Text zur Prüfung:
———
Mit der Klage begehrt die Klägerin von der Beklagten die Herausgabe der Grundschuldbriefe und Löschungsbewilligungen. Die Klägerin hat die Auffassung vertreten, der Anspruch auf lastenfreie Übertragung des Grundstücks sei nicht durch den Vergleich vom 18.2.1999 erloschen; die Erledigungsklausel beziehe sich nur auf Zahlungsansprüche; jedenfalls sei ihr zu diesem Zeitpunkt nicht bekannt gewesen, daß die Beklagte noch im Besitz der Urkunden gewesen sei. Die Einbehaltung der Briefe und der Löschungsbewilligungen verstoße gegen das Schikaneverbot, da sie allein zu dem Zweck erfolge, ihr Schaden zuzufügen.

Die Klägerin hat beantragt,

1.

die Beklagte zu verurteilen, an sie herauszugeben:

a)

Grundschuldbrief über 69000,- DM hinsichtlich der zugunsten der Verbandssparkasse eingetragenen Grundschuld über 69000,- DM (eingetragen im Grundbuch des Amtsgerichts von , Blatt 127 Abt. III Nr. 2) nebst Löschungsbewilligung der Sparkasse vom 20.12.1996,

b)

Grundschuldbrief über 70000,- DM hinsichtlich der zugunsten der Verbandssparkasse eingetragenen Grundschuld über 70000,- DM (eingetragen im Grundbuch des Amtsgerichts von Blatt 127 Abt. III Nr, 5) nebst Löschungsbewilligung der Sparkasse vom 20.12.1996,

2.

festzustellen, daß die Beklagte nicht berechtigt ist, die beiden Grundschuldbriefe zu den im Grundbuch von Blatt 127 Abt. III Nr. 2 und Abt. III Nr. 5 eingetragenen Grundschulden ohne Zustimmung der Klägerin zu eigenen Zwecken oder zu Zwecken Dritter zu verwenden.

Die Beklagte hat beantragt,

die Klage abzuweisen.

Sie hat die Auffassung vertreten, die von der Klägerin geltend gemachten Ansprüche bestünden wegen des Vergleichs vom 18.2.1999 nicht mehr. Durch den Vergleich seien alle Ansprüche aus dem Vertrag zwischen den Parteien und seiner Abwicklung, gleich welcher Art, erledigt. Deshalb sei sie, die Beklagte, zur Beleihung der Grundschulden berechtigt.
———
Bereitgestellte Datensätze:
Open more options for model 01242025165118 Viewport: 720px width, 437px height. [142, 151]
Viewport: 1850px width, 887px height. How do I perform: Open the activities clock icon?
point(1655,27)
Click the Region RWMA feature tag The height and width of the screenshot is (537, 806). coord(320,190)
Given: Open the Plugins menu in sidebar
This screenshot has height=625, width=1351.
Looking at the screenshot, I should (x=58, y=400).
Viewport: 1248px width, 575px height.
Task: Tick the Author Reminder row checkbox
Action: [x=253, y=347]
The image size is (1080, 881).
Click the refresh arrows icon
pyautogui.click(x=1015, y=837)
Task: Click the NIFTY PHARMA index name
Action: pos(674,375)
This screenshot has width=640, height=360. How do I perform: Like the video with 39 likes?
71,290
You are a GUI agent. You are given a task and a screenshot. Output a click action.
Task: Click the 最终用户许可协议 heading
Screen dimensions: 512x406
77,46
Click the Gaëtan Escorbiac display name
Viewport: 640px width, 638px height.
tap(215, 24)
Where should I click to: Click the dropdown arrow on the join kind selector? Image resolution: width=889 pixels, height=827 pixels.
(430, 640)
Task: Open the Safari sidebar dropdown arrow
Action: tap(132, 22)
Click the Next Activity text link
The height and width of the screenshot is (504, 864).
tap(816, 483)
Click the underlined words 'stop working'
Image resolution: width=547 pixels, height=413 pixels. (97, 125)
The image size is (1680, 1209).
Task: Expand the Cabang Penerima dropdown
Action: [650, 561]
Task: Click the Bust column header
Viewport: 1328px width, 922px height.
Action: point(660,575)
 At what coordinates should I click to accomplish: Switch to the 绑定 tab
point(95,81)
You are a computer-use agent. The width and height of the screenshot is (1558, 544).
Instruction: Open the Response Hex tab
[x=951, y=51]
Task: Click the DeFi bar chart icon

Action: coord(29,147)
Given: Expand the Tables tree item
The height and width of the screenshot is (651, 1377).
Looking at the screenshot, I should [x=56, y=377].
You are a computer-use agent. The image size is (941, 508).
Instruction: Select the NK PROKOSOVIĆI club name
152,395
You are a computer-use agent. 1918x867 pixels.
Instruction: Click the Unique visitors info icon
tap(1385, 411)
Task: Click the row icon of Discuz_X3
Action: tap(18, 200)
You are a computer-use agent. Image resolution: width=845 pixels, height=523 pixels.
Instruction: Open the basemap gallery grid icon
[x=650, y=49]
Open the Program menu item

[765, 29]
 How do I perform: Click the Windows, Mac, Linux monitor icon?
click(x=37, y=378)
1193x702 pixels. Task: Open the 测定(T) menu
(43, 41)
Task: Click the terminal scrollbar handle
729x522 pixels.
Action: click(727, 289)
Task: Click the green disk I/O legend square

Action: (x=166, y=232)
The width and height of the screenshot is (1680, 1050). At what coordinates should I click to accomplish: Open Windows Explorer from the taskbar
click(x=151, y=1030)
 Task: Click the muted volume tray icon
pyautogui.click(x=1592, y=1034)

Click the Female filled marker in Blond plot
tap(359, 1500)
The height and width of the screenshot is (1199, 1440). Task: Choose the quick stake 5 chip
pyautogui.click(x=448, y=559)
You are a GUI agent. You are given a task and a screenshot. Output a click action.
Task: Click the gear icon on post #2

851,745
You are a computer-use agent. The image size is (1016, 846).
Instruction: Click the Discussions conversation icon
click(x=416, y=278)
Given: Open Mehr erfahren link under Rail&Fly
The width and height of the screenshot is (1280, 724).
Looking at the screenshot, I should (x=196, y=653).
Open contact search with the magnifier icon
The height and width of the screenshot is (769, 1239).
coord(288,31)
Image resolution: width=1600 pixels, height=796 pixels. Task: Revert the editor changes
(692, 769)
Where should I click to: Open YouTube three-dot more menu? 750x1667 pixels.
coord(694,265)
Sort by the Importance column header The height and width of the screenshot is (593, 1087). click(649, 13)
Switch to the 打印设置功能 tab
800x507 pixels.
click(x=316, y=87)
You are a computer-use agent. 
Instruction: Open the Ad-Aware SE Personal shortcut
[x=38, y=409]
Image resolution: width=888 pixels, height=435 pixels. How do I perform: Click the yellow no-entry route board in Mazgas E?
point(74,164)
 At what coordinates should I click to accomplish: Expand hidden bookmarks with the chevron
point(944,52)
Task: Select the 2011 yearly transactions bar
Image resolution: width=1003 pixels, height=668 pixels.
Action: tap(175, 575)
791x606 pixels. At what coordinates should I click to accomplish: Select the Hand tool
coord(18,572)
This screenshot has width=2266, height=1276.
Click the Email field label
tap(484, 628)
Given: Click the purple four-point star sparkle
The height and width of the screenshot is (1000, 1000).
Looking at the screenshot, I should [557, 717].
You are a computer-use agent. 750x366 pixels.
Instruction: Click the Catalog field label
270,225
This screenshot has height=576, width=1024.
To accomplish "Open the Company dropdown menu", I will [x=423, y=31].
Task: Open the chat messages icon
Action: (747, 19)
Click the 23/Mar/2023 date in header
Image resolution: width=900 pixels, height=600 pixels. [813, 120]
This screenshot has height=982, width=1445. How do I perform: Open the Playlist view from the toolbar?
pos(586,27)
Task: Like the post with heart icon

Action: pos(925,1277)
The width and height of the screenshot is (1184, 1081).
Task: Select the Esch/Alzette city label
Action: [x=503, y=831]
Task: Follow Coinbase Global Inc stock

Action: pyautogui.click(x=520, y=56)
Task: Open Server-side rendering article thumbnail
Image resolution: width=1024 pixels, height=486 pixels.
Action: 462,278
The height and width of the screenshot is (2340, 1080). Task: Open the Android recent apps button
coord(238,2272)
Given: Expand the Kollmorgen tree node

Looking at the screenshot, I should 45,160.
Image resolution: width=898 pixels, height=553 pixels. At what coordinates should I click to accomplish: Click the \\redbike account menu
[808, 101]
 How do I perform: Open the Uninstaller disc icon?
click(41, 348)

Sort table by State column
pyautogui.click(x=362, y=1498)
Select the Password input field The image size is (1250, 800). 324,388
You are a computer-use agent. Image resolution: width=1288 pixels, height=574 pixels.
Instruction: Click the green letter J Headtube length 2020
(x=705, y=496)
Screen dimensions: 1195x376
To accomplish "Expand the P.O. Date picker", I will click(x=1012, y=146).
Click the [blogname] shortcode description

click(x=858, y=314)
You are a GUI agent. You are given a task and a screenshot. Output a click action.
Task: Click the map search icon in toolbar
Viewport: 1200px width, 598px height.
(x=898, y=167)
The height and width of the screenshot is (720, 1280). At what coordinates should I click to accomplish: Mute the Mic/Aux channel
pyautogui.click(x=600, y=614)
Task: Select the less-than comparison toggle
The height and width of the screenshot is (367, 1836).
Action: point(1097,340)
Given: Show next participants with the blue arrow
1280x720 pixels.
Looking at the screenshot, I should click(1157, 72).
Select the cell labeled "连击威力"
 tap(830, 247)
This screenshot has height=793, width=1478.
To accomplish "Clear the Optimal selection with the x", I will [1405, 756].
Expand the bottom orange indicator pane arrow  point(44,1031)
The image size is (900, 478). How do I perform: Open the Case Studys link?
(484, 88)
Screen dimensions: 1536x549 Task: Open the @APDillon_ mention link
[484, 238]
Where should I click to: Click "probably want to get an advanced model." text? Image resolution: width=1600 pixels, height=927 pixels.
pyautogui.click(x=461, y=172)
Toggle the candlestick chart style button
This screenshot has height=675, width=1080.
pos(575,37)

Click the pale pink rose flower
———
Ziel der Aufgabe: Knüpfen Sie an den letzten Satz des Urteilsauszugs über die Herausgabe der Grundschuldbriefe an, und schreiben Sie den Text weiter.

Lösung der Aufgabe:
Das Landgericht Münster hat durch Urteil vom 28.3.2000 die Klage abgewiesen. Es hat ausgeführt: Die geltend gemachten Ansprüche rechtfertigten sich zum einen nicht aus §§ 985, 952 Abs. 2 BGB, da die Beklagte Inhaberin der Grundschulden geblieben sei. Auch aus dem sog. Spaltungsvertrag vom 27.3.1993 würden der Klägerin keine Ansprüche auf Herausgabe der Löschungsbewilligungen und der Grundschuldbriefe zustehen, da die Parteien im Vergleich vom 18.2.1999 vor dem Senat umfassend vereinbart hätten, daß sämtliche Ansprüche aus dem Vertrag und seiner Abwicklung - gleich welcher Art - erledigt seien. Anhaltspunkte dafür, daß der Vergleich unwirksam sei, bestünden weder aus § 779 BGB noch infolge einer Anfechtung aus § 119 BGB. Auch sei nichts dafür dargetan, daß der Vergleich nach den Grundsätzen des Fehlens der Geschäftsgrundlage durch Herausgabe der Urkunden anzupassen sei. Eine Verletzung des Schikaneverbots liege nicht vor, da die Beklagte nicht eine nur formale Rechtsposition ausnutze, denn der Anspruch auf lastenfreie Grundstücksübertragung sei durch den Vergleich hinfällig geworden. Wegen der Entscheidungsgründe im einzelnen wird auf GA 59 bis 62 Bezug genommen.

Gegen dieses Urteil hat die Klägerin form- und fristgerecht Berufung eingelegt und diese begründet.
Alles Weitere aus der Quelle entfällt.